The current violence and hostilities in Iraq have not done the world any good. The price of a barrel of crude oil today at around $60. This is no longer affordable for most world economies. In fact, it is a price that is not affordable even for the US economy. Even though a Texas oilman himself, President George Bush has been reported as saying that it was about time that the US reduced its dependence on oil imports and looked around in the direction of seeking indigenous and alternative sources of energy.
Even so, the entire world’s economy is heavily dependent on oil as a relatively cheap and easily available source of energy for the running of industries, agriculture and almost any economic activity. Even the search for substitutes for crude oil is not going to be an easy option because of the uncertainty and cost factor involved. The process of research for finding appropriate substitutes for oil is going to be long, hard and expensive.
Even so, the worldwide oil industry at present, although they have entered the race to explore possible substitutes for petroleum, are already working on expanding oil explorations and investing in places that have been identified as having large quantities of untapped oil reserves. Whatever the progress in this regard, oil remains the cheapest and the most assured source of energy and the Middle East the principal supplier of this resource. That makes finding a viable and lasting solution to the Middle East conundrum urgent so as to ensure easier availability of oil there to all parts of the world and at cheaper prices.
Coming back to the possibility of Iran being offered an attractive package of incentives so as to persuade it to desist from its uranium enrichment programme may also be a key factor in ensuring greater production and supply of oil from the Middle East which remains the world’s largest reservoir of oil. There are also a number of political vested interests that matter in keeping the peace in this troubled region.
If Iraq can be pacified after all the bloodletting and strife it has been going through in the last three years of the US-led military occupation of that country, Iraqi oil reflowing into the world market can make a big difference to the world economy. The entire world could indeed benefit from such a development. The Muslim world has a dire need for peace and tranquillity so that it can develop its potential for progress economically, socially and even politically.

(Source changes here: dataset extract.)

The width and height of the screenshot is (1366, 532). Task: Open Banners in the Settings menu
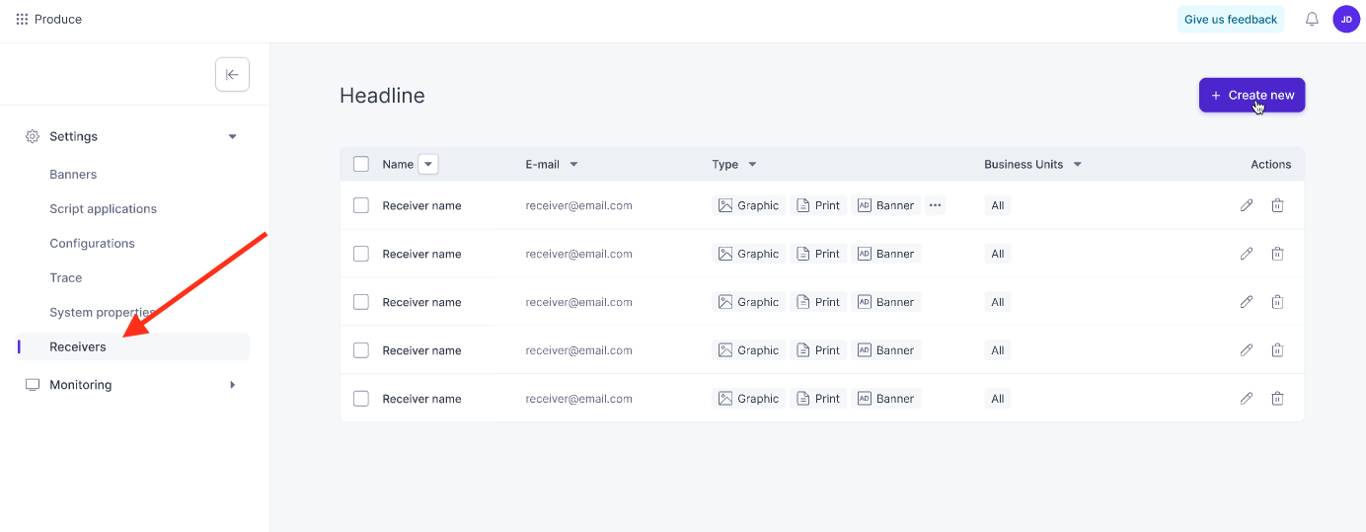(x=73, y=174)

If, instead of peace prevailing in the Middle East, disorder were to spread even beyond Iraq, the likelihood is that violence and strife would grip the entire Middle East, and Israel, with its expansionist designs, would be drawn into the vortex.
Either way the writing on the Middle East wall is that Israel will end up being contained and will no longer be in a position to expand its power and influence at will wherever and whenever it feels like. In the event of Iran graduating into a regional power as a consequence of an international understanding with major world powers, the role of Israel as America’s proconsul and ally in the Middle East is likely to be substantially contained.

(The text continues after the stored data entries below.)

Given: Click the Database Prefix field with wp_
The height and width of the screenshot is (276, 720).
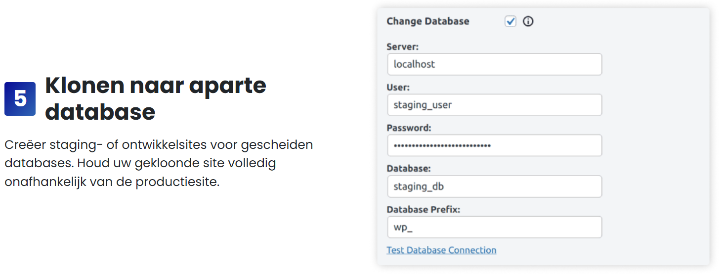Looking at the screenshot, I should (494, 227).
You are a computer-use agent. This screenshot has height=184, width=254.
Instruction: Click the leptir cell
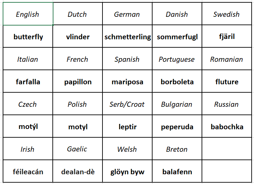coord(127,127)
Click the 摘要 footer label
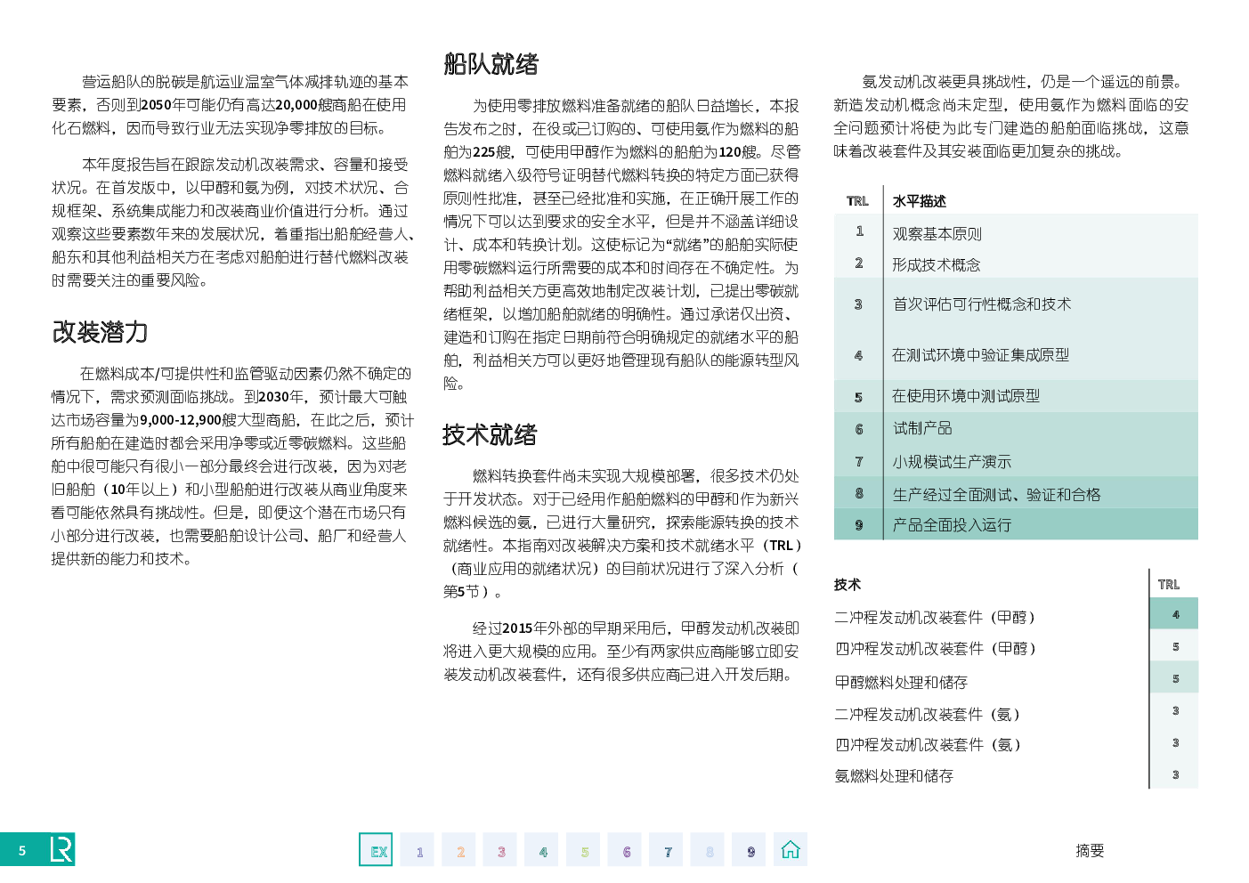This screenshot has height=883, width=1249. [1090, 851]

As a consequence of its Iraq adventure, the United States is probably beginning to understand that there are serious limitations to the expansion of the stretch of its power and hegemony there. The six-power initiative for negotiating with Iran over its uranium enrichment project thus deserves to be welcomed because it is a diplomatic initiative as against the use of force against that country.

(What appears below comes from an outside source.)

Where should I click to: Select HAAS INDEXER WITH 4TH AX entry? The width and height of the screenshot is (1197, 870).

Furthermore, the people living in Israel and the whole of Palestine also deserve to be given a sense of security. That can come about only if Israel and Palestine agree on peaceful coexistence in a peaceful Middle East that is predominantly Muslim. Israel has to make up its mind and face the stark reality of living in a predominantly Muslim region. That calls for peaceful coexistence with the Palestinians as well as with the Muslim countries in the region.